Following a lively and absorbing introduction to the history of India's classic Moghul cuisine, Julie guides the cook through the individual components that make up an Indian meal. She begins with delicious appetizers like Crab Malabar and Hyderabad lime soup; continues through main courses, both nonvegetarian and vegetarian (this book is a treasure trove for the non-meat eater); goes on to all the side dishes and traditional accompaniments, from spinach raita and lentils with garlic butter to saffron pilaf and whole wheat flaky bread; and ends with the glorious desserts, like Ras Malai, sweetmeats, and beverages. Clear, illustrated, step-by-step instructions accompany the cook through every stage, even for making the many wondrous Indian breads, both by hand and with the food processor. And at the end of each recipe are balanced serving suggestions for every kind of meal, Among the many special features are ideas for appropriate wines, a useful spice chart, a complete glossary (which might also come in handy when ordering in Indian restaurants), and a mailorder shopping guide that will make Indian spices accessible anywhere.
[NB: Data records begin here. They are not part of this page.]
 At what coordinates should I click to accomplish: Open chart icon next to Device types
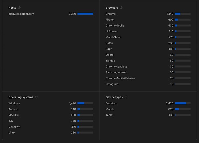click(126, 97)
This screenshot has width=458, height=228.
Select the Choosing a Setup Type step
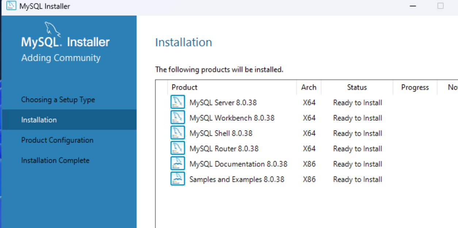(58, 99)
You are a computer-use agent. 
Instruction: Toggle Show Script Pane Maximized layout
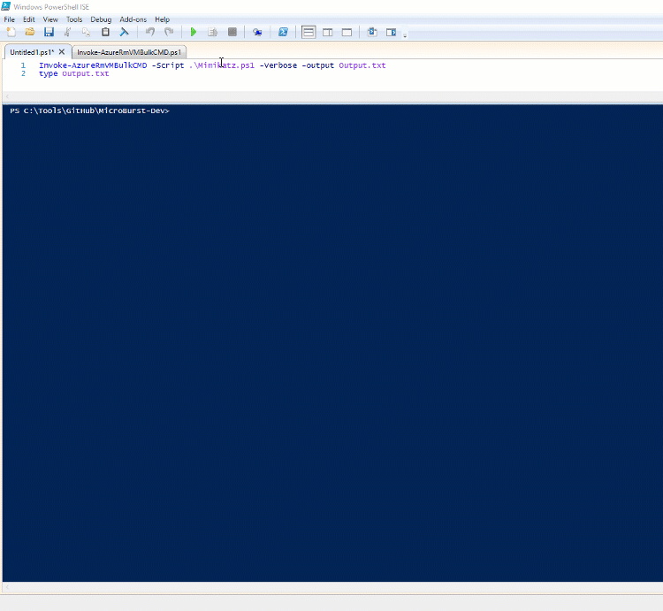[x=347, y=32]
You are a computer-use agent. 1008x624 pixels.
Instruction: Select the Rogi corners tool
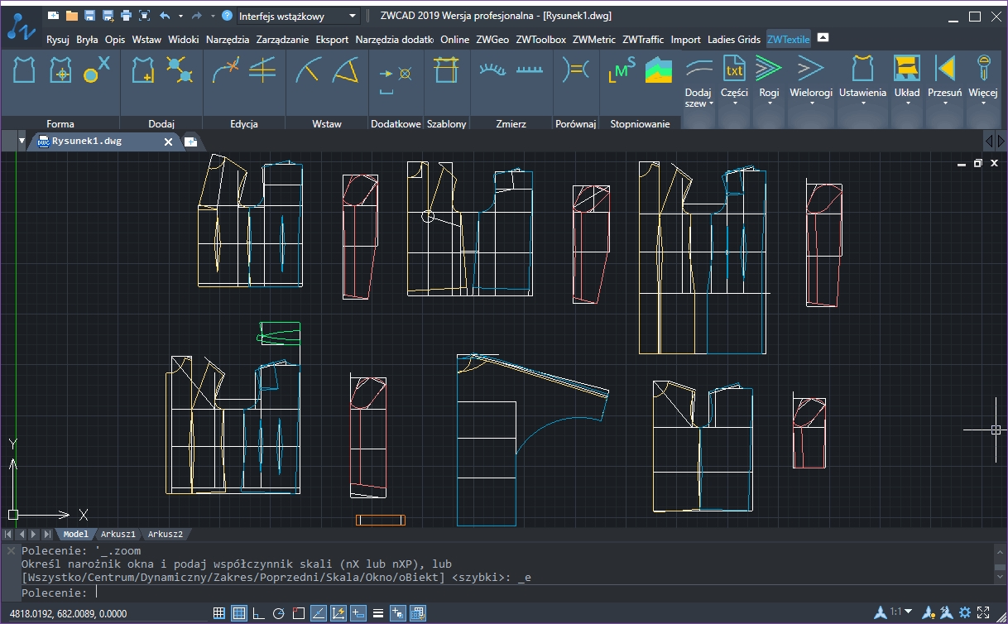pos(769,68)
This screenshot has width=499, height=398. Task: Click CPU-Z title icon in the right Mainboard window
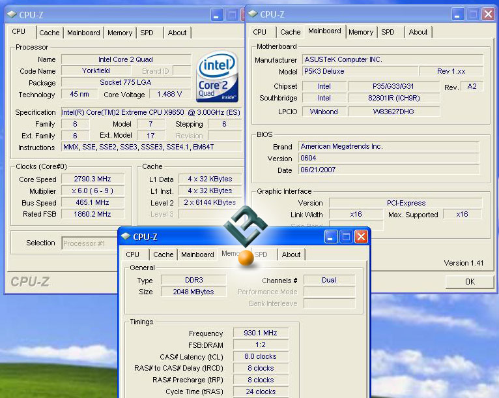(x=253, y=14)
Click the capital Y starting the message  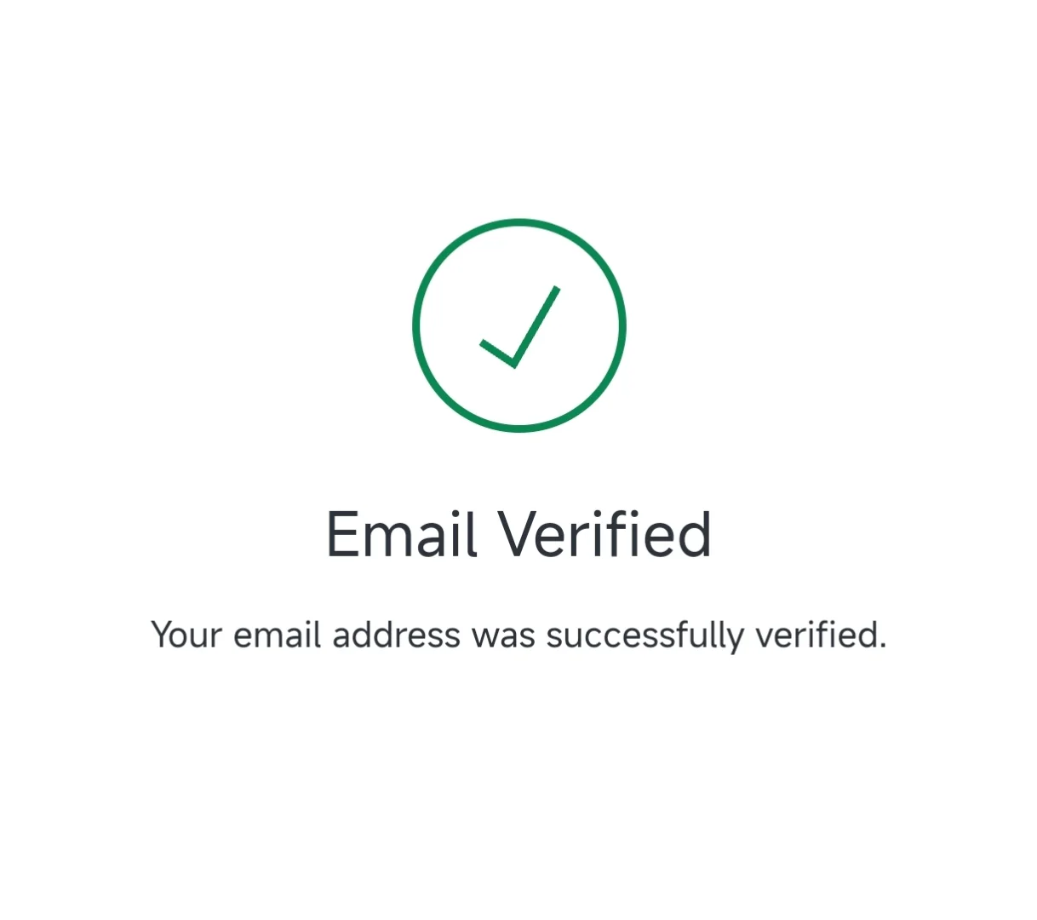pyautogui.click(x=163, y=635)
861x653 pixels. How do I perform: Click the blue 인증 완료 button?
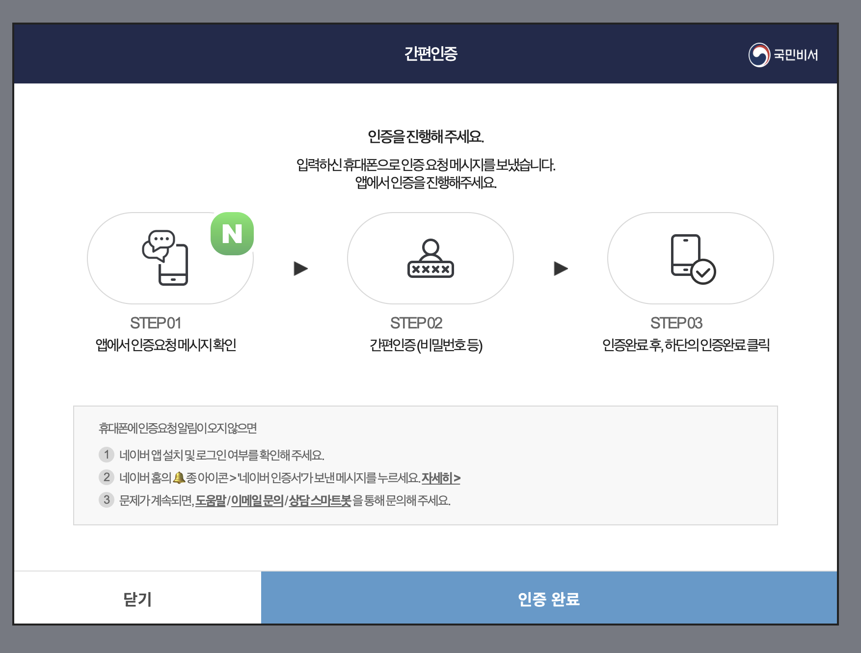(550, 599)
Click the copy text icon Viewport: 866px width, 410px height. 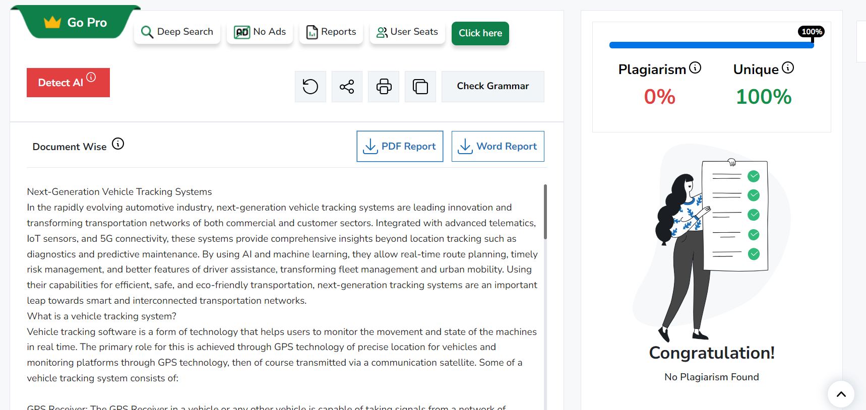click(x=420, y=87)
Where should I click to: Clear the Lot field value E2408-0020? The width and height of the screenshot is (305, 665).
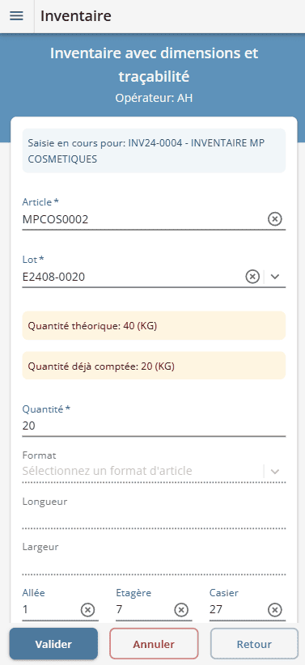[252, 277]
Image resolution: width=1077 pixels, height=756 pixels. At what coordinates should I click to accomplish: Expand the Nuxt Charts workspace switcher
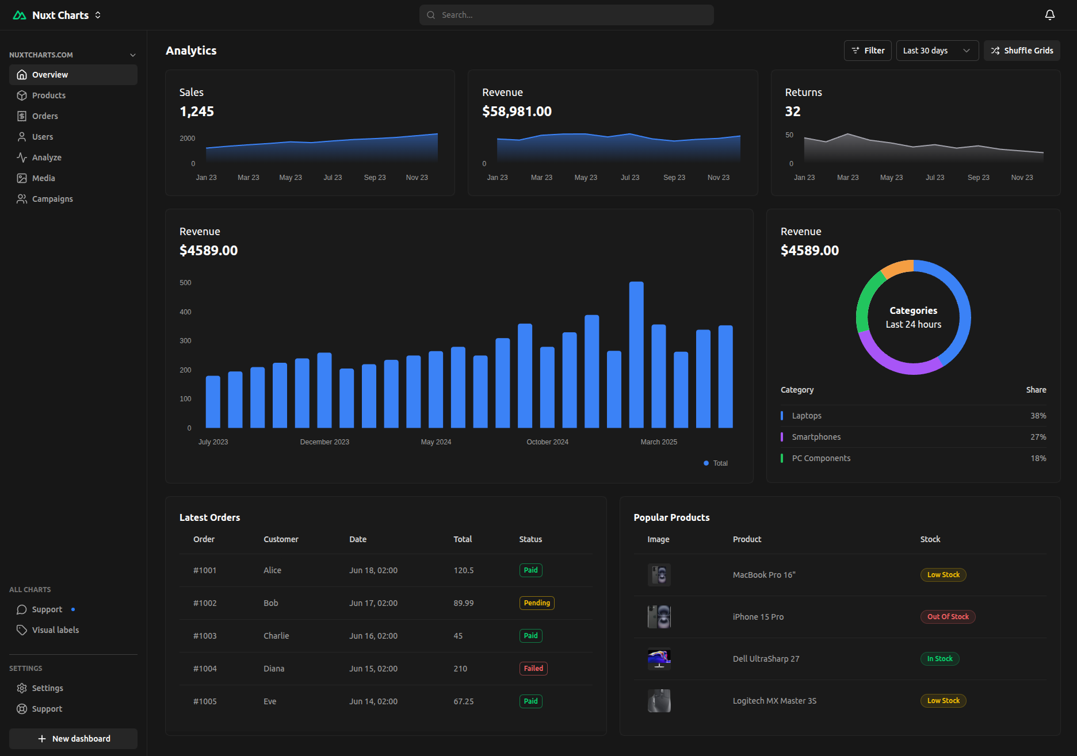(x=98, y=15)
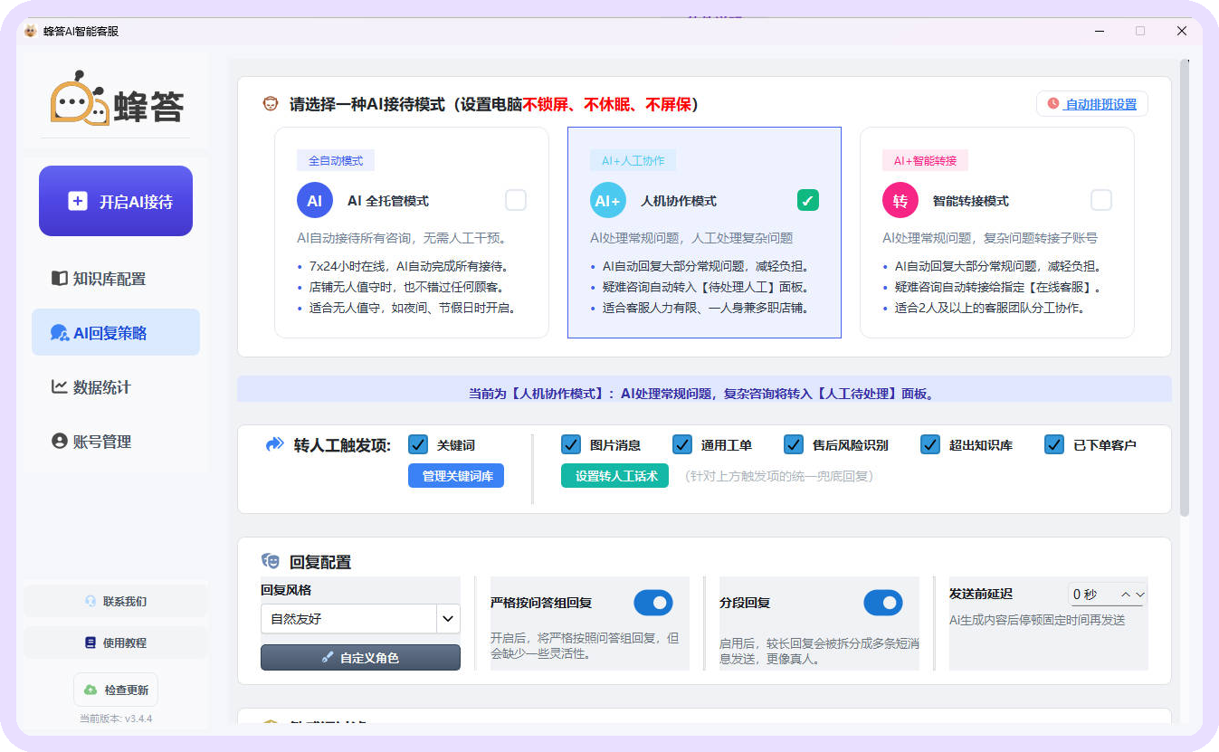Click the up arrow on 发送前延迟 stepper
The image size is (1219, 752).
[1126, 595]
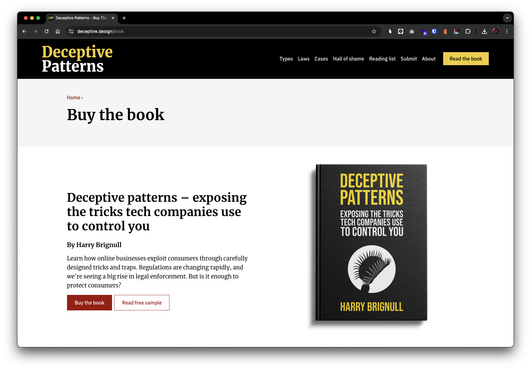Viewport: 531px width, 370px height.
Task: Bookmark this page with the star icon
Action: tap(374, 31)
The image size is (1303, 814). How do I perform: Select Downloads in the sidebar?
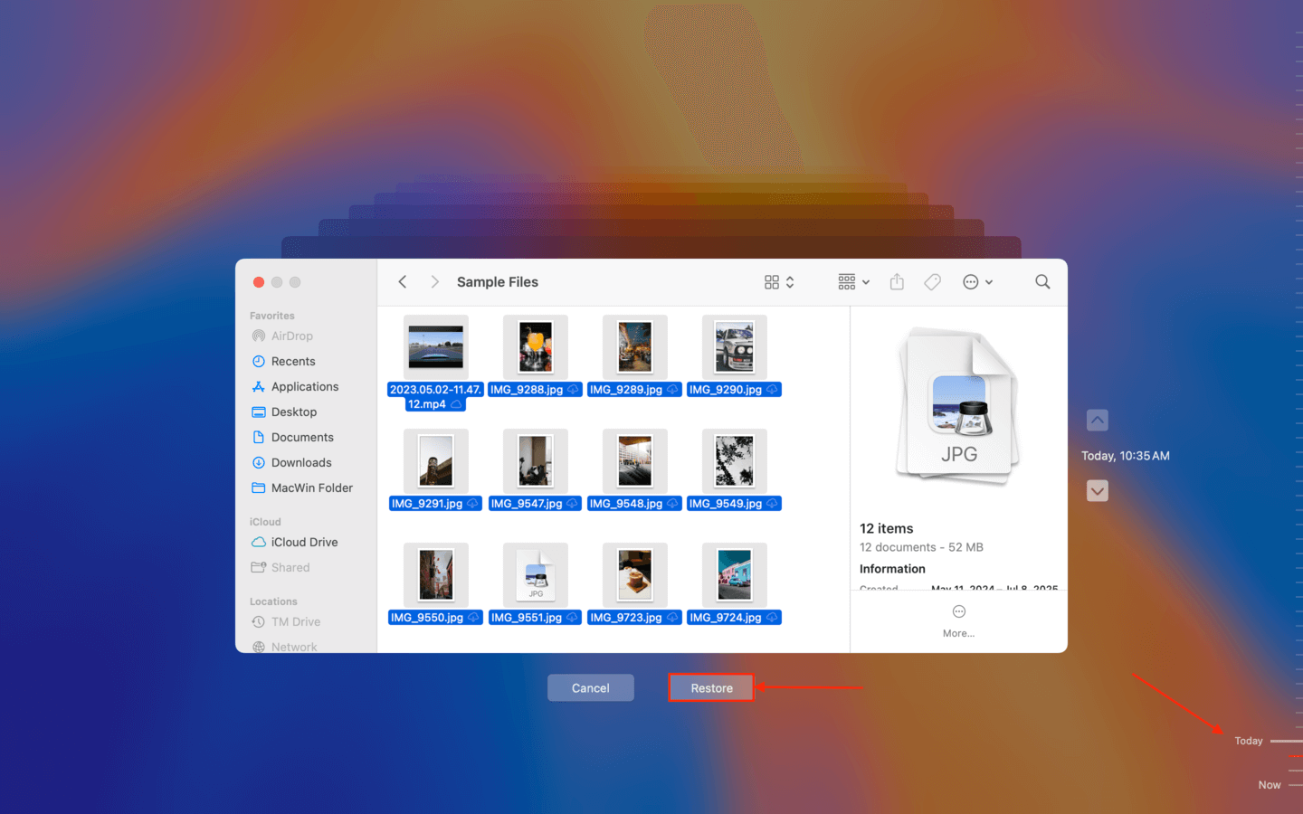pos(301,462)
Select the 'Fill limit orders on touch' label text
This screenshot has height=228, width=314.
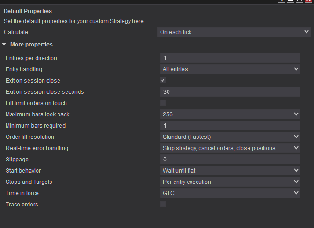pyautogui.click(x=36, y=103)
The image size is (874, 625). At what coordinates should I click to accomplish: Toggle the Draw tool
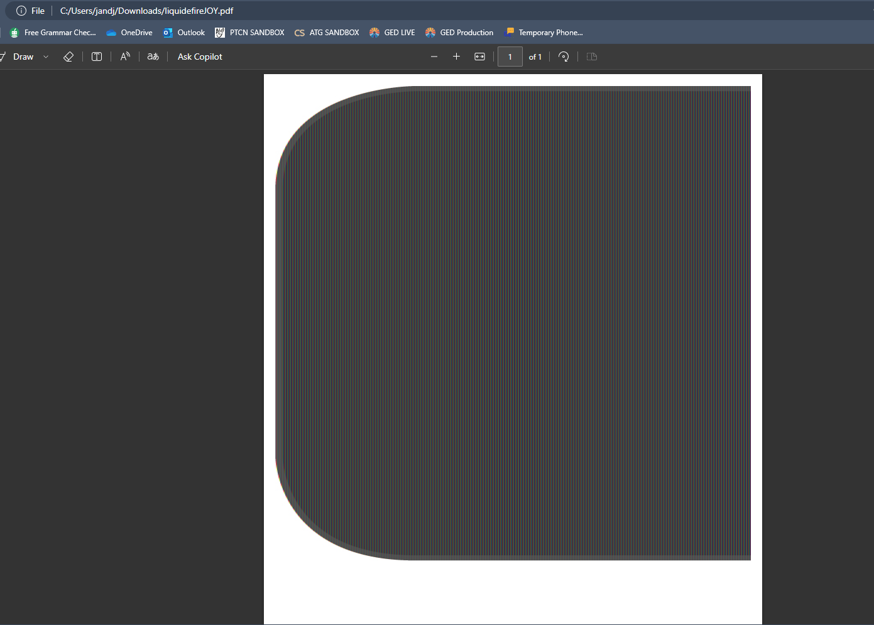coord(19,57)
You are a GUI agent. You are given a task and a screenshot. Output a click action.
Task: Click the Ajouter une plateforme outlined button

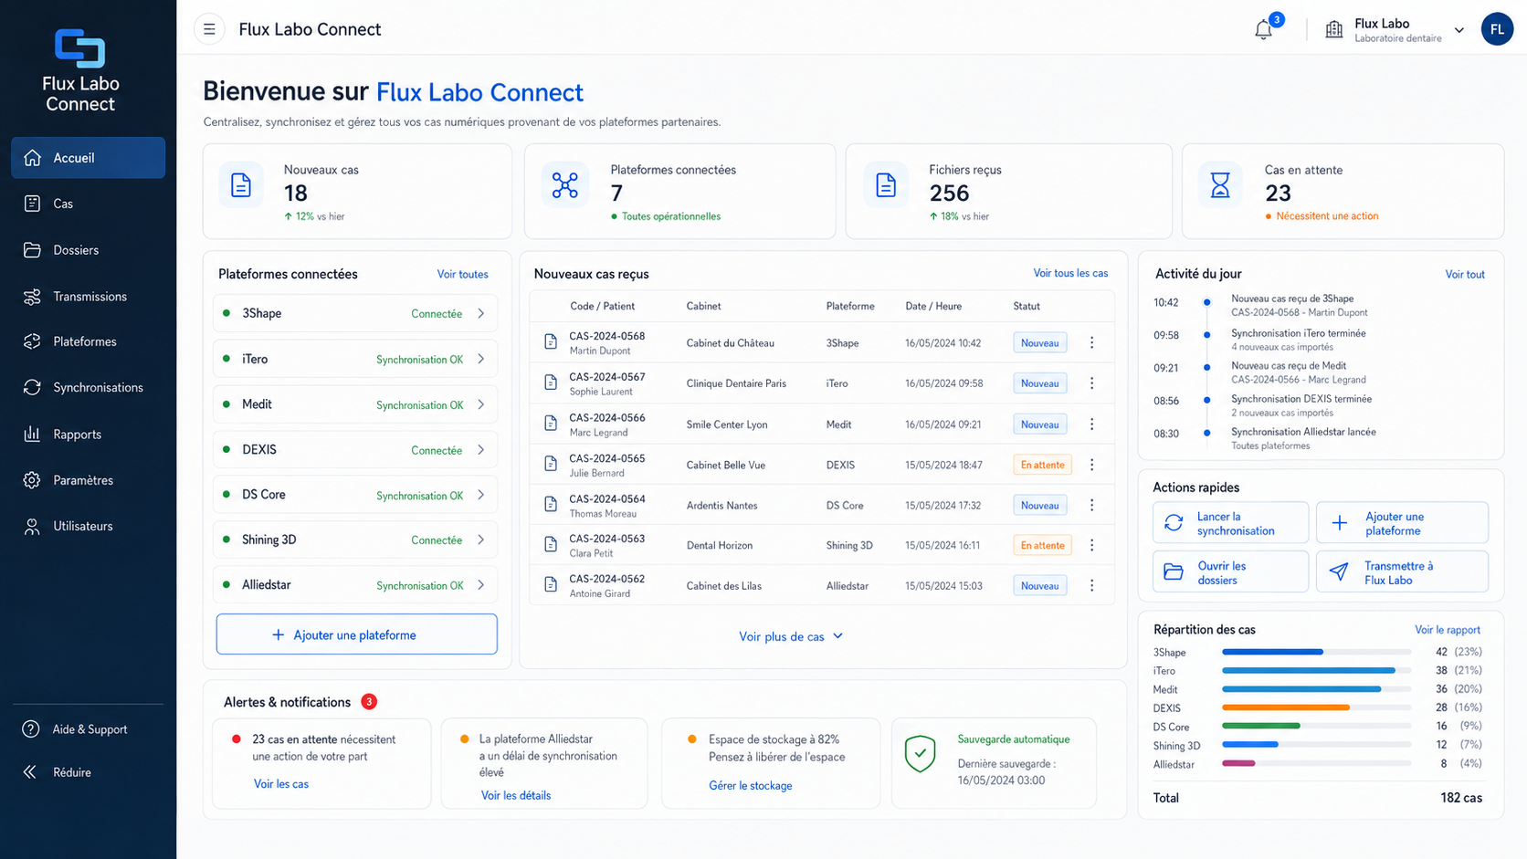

Most important, Julie Sahni imparts the secrets to mastering the art of Indian cooking. Even the beginner will quickly learn to move within the classic tradition and improvise with sureness and ease.
Julie Sahni has written a masterpiece of culinary instruction, as readable as it is usable, a joy to cook from, a fascination to read.
Other cookbooks by this author
- Classic Indian Cookery
- Classic Indian Cooking
- Classic Indian Cooking
- Classic Indian Cooking
- Classic Indian Vegetarian and Grain Cooking
- Classic Indian Vegetarian Cookery
- Classic Indian Vegetarian Cookery
- Classic Indian Vegetarian Cooking
- Indian Heritage Cookery
- Indian Heritage Cookery
- Indian Regional Classics: Fast, Fresh and Healthy Home Cooking
- Julie Sahni's Introduction to Indian Cooking
- Moghul Microwave: Cooking Indian Food the Modern Way
- Savoring India: Recipes and Reflections on Indian Cooking
- Savoring India: Recipes and Reflections on Indian Cooking
- Savoring India: Recipes and Reflections on Indian Cooking (Williams-Sonoma: The Savoring Series)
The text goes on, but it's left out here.